A Huffington Post article this week makes the long-overdue case that doctors need to stop fat-shaming pregnant women who suffer from obesity or are simply overweight. In a nutshell:

"The reality is that the vast majority of overweight and obese women have perfectly normal pregnancies. But medical professionals are not immune to society’s tendency to disrespect fat people," as Brianna Snyder writes in the HuffPo article, titled "Fat-Shaming the Pregnant: How the Medical Community Fails Overweight Moms."

What does that disrespect look and sound like? Bullying women into believing that they'll be required to have a C-section if they don't lose weight. Frightening plus-size women into thinking they're risking their lives just by becoming pregnant. Asking them to abort the baby, lose weight, then get pregnant again. The horrors go on.

Snyder quotes the Our Bodies Our Selves contributor and childbirth educator Pam Vireday, who notes that "Some women of size have been told that if they get pregnant they’ll surely die, that they’re committing suicide by pregnancy, that their baby will have only a 5 [percent] chance of survival."

While obesity does carry certain increased risks, for instance of gestational diabetes, the percentages of pregnancies or births harmed by the increased risk remain low, as the report points out. And although no one is claiming that good nutrition isn't important during pregnancy, pressuring women into losing lots of weight while they have a baby in utero is risky. As Dr. Neel Shah, assistant professor of obstetrics, gynecology and reproductive biology at Harvard Medical School, puts it in the HuffPo piece: "Eating a healthy diet is good advice for all pregnant women. But attempting to lose weight is dangerous."

HuffPo's article deserves attention, and with luck it will lead to heightened awareness of fat-shaming in the medical community.

We'll only take issue with one tidbit in the article, where it says: "Pregnant women with other risky conditions ― like having a family history of diabetes or high blood pressure or being over age 35 ― don’t seem to be chastised or dismissed like fat women are."

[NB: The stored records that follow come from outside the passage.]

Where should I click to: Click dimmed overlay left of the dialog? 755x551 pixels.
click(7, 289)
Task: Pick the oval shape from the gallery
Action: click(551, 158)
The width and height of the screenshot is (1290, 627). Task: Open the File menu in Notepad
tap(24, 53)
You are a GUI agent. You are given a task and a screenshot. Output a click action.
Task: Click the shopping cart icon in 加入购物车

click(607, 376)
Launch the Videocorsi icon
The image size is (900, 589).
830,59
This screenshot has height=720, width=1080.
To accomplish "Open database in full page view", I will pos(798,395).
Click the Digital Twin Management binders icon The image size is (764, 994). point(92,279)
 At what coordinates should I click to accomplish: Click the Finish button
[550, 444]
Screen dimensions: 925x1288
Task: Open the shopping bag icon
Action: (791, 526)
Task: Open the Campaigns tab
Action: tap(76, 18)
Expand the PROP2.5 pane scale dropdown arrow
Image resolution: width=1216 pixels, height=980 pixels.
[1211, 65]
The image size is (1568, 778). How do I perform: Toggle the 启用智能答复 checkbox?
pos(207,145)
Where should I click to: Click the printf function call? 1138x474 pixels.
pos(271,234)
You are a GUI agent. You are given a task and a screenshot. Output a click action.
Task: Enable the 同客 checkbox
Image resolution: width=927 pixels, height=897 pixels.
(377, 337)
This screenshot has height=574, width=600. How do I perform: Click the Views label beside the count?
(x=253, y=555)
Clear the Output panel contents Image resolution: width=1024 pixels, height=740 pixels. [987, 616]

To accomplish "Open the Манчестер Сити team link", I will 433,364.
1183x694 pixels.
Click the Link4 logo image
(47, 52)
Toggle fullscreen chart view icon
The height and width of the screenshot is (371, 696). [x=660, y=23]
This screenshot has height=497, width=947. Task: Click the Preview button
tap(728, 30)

Sure, it's probable that overweight and obese women suffer more insults and borderline abusive behavior by doctors than women with medical histories like diabetes; but calling pregnancy over age 35 a "risky condition" is misleading when it's stated flatly and without context. Women over 35 do often get "chastised or dismissed" by health professionals, especially as they approach 40-plus.

My own doctor, a well-respected OBGYN in New York City, told me she didn't consider my "advanced maternal age" pregnancy risky.  But while I don't suffer from a weight problem, when my weight gain went slightly over the expected amount in the first trimester of my first pregnancy, she tsk-tsked and offered to send me to a nutritionist. Her reaction surprised me. But that was nothing compared to what overweight women routinely experience at doctors' offices and hospitals.

It's time to expose and put a stop to the widespread, underreported fat-shaming in the medical community. HuffPo's article is an excellent start.